SUPPLIED PASSAGE START
When we evaluated the general model on its withheld testing set, we found that the testing-set fragment most similar to the DeepFrag prediction (i.e., Top-1 accuracy) was the correct fragment 44.4% of the time. The correct fragment was among the eight most similar fragments (i.e., Top-8 accuracy) 56.1% of the time. In contrast, we would have expected Top-1 and Top-8 accuracies of 0.04% and 0.3%, respectively, had we simply selected at random from the 2453 fragments in the test-set-derived label set (Tables 2 and S2).

Predicting fragments of different size classes. Notably, the accuracy of the general DeepFrag2 model is higher for smaller fragments (e.g., hydroxyl or methyl moieties). We hypothesize that this improved accuracy on smaller fragments results from two factors. First, smaller fragments are more prevalent in the training data, comprising approximately 63% of all examples (Table 2). Consequently, the general model must allocate substantial capacity to learning distinctions among these abundant small fragments, potentially limiting its ability to accurately predict the less prevalent larger fragments. Second, smaller fragments have a more constrained chemical space that makes accurate prediction easier. There are only so many unique small fragments possible; in contrast, the number of possible larger fragments expands dramatically with increasing heavy-atom count, making it far more challenging to select the correct answer from a much larger pool of possibilities.

To demonstrate this bias in favor of small fragments, we separately applied the general model (trained on fragments of all sizes) to the small and large fragments of its corresponding testing set, in each case using the predicted RDKfingerprints to select from a label set comprised of testing-set fragments with the correspondingly appropriate sizes. When we considered only the small-fragment examples, we found the Top-8 accuracy was 82.2%, far higher than the accuracy obtained when the general model was applied to and evaluated on fragments of all sizes (56.1%, see above). When we considered only the large-fragment examples, we found the Top-8 accuracy was only 28.6% (Table 2).
SUPPLIED PASSAGE END
WHAT TO DO: Please extract the portion of the DeepFrag passage that begins at the words "When we evaluated" and stops after "(Tables 2 and S2).".
RECORDS START
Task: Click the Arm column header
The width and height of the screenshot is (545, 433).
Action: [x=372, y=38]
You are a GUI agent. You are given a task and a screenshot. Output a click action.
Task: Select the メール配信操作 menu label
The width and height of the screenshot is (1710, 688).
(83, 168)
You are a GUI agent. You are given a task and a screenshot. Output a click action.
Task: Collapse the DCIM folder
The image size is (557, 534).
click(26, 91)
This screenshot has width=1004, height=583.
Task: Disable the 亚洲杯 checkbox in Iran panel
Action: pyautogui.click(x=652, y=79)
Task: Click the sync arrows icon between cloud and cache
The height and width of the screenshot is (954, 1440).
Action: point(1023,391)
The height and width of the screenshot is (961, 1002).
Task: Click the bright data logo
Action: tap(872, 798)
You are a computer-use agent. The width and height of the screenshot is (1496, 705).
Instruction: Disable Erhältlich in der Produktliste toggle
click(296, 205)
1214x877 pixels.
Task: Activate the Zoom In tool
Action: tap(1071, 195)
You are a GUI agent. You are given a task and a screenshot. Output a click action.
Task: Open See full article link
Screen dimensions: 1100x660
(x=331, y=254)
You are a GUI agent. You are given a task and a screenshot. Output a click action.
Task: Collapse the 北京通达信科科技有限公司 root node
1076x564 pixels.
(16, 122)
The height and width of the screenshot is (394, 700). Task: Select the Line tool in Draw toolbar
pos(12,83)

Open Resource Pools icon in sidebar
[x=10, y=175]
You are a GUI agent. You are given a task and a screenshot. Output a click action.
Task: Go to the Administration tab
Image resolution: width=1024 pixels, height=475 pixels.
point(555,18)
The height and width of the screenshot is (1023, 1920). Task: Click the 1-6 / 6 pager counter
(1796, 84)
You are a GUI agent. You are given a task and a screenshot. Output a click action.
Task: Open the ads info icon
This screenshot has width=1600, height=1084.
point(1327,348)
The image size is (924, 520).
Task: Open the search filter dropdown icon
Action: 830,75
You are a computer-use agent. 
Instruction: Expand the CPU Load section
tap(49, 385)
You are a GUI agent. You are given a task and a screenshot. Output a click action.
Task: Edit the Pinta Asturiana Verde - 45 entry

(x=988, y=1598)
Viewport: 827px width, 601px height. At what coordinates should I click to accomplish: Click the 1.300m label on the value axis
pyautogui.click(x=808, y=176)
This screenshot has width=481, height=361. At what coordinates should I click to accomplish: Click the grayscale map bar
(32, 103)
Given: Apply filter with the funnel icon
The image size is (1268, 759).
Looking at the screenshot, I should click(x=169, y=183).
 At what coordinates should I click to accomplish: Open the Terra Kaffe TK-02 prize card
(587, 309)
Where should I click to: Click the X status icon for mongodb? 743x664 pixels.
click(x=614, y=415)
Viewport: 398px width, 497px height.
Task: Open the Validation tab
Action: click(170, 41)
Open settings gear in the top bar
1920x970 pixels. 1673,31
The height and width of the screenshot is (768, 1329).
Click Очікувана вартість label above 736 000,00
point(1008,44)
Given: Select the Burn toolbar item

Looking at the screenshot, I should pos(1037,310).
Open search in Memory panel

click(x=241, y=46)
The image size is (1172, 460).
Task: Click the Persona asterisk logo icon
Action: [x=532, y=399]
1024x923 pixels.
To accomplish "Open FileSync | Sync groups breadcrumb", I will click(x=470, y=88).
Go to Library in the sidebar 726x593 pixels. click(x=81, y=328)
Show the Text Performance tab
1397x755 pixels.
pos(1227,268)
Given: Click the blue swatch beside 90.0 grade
RECORDS END
RESULT BELOW:
When we evaluated the general model on its withheld testing set, we found that the testing-set fragment most similar to the DeepFrag prediction (i.e., Top-1 accuracy) was the correct fragment 44.4% of the time. The correct fragment was among the eight most similar fragments (i.e., Top-8 accuracy) 56.1% of the time. In contrast, we would have expected Top-1 and Top-8 accuracies of 0.04% and 0.3%, respectively, had we simply selected at random from the 2453 fragments in the test-set-derived label set (Tables 2 and S2).